:: Exercises to complete ::
a – According to the blog post, in what year did van ‘t Hoff hear of an interesting experiment with semipermeable membranes?
b – Please copy the passage of the blog post starting with "Do you ever" and going on through "its mathematical study.".

Anatomizing An Error


Though it’s the summer months I’m happy to say the Carnot Cycle thermodynamics blog is still posting. He had been writing about Jacobus Henricus van ‘t Hoff, first recipient of the Nobel Prize in Chemistry. In the 1880s van ‘t Hoff was studying the osmosis. In April’s essay Carnot Cycle described the problem, and how van ‘t Hoff passed up a correct formula describing osmotic pressure in favor of an attractive but wrong alternative.

In this month’s essay Carnot Cycle continues the topic. It particularly goes over just how van ‘t Hoff got to his mistaken idea. It’s not that he started out wrong. He began from a good start and derived a mistaken formula. The derivation involved a string of assumptions and simplifications and approximations, of the kind that must be made to go from starting principles to a specific problem. He was guided by an idea of what the answer ought to look like, though, and that led him astray. The blog describes what he did and why it would look reasonable in the circumstance. It’s worth reading to see what actual mathematics, the kind that doesn’t have known answers, is like.

JH van ‘t Hoff and the Gaseous Theory of Solutions; also, Pricing Games


Do you ever think about why stuff dissolves? Like, why a spoon of sugar in a glass of water should seem to disappear instead of turning into a slight change in the water’s clarity? Well, sure, in those moods when you look at the world as a child does, not accepting that life is just like that and instead can imagine it being otherwise. Take that sort of question and put it to adult inquiry and you get great science.

Peter Mander of the Carnot Cycle blog this month writes a tale about Jacobus Henricus van ‘t Hoff, the first winner of a Nobel Prize for Chemistry. In 1883, on hearing of an interesting experiment with semipermeable membranes, van ‘t Hoff had a brilliant insight about why things go into solution, and how. The insight had only one little problem. It makes for fine reading about the history of chemistry and of its mathematical study.


In other, television-related news, the United States edition of The Price Is Right included a mention of “square root day” yesterday, 4/4/16. It was in the game “Cover-Up”, in which the contestant tries making successively better guesses at the price of a car. This they do by covering up wrong digits with new guesses. For the start of the game, before the contestant’s made any guesses, they need something irrelevant to the game to be on the board. So, they put up mock calendar pages for 1/1/2001, 2/2/2004, 3/3/2009, 4/4/2016, and finally a card reading \sqrt{DAY} . The game show also had a round devoted to Pi Day a few weeks back. So I suppose they’re trying to reach out to people into pop mathematics. It’s cute.

:: Material supplied ::

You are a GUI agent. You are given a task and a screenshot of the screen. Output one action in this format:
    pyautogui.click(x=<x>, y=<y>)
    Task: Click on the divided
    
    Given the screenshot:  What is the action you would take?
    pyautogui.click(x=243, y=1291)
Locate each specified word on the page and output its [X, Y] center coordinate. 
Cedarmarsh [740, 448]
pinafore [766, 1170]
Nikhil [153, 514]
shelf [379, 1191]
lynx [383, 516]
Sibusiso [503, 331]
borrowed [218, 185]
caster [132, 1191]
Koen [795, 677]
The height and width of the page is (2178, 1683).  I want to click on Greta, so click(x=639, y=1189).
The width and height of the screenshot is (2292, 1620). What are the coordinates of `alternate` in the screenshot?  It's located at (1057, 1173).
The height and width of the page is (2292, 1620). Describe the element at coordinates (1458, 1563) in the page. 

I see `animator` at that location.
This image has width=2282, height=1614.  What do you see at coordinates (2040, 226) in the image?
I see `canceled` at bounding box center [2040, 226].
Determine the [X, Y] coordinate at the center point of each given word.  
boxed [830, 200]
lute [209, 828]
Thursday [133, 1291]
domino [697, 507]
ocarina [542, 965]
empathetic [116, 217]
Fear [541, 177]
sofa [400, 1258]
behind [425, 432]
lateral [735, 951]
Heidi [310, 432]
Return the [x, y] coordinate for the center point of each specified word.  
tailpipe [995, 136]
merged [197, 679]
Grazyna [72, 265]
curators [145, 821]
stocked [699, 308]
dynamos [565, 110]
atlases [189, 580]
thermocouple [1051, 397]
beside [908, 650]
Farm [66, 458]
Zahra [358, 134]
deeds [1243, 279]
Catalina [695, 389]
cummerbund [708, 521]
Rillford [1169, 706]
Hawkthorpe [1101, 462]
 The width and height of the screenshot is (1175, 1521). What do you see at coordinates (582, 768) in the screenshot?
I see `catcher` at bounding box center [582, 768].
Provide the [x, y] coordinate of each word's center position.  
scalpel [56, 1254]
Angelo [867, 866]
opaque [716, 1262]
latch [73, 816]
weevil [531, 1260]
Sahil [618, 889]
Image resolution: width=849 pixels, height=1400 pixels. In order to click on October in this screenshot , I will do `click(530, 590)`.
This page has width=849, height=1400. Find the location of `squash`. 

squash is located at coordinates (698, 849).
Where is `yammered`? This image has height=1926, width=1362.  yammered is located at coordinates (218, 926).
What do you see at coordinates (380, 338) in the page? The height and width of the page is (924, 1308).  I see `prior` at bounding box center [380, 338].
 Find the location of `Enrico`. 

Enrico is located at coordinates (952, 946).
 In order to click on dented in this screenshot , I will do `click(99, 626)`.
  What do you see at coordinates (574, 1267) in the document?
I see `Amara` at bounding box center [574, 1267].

:: Completed exercise ::
a – 1883

b –
Do you ever think about why stuff dissolves? Like, why a spoon of sugar in a glass of water should seem to disappear instead of turning into a slight change in the water’s clarity? Well, sure, in those moods when you look at the world as a child does, not accepting that life is just like that and instead can imagine it being otherwise. Take that sort of question and put it to adult inquiry and you get great science.

Peter Mander of the Carnot Cycle blog this month writes a tale about Jacobus Henricus van ‘t Hoff, the first winner of a Nobel Prize for Chemistry. In 1883, on hearing of an interesting experiment with semipermeable membranes, van ‘t Hoff had a brilliant insight about why things go into solution, and how. The insight had only one little problem. It makes for fine reading about the history of chemistry and of its mathematical study.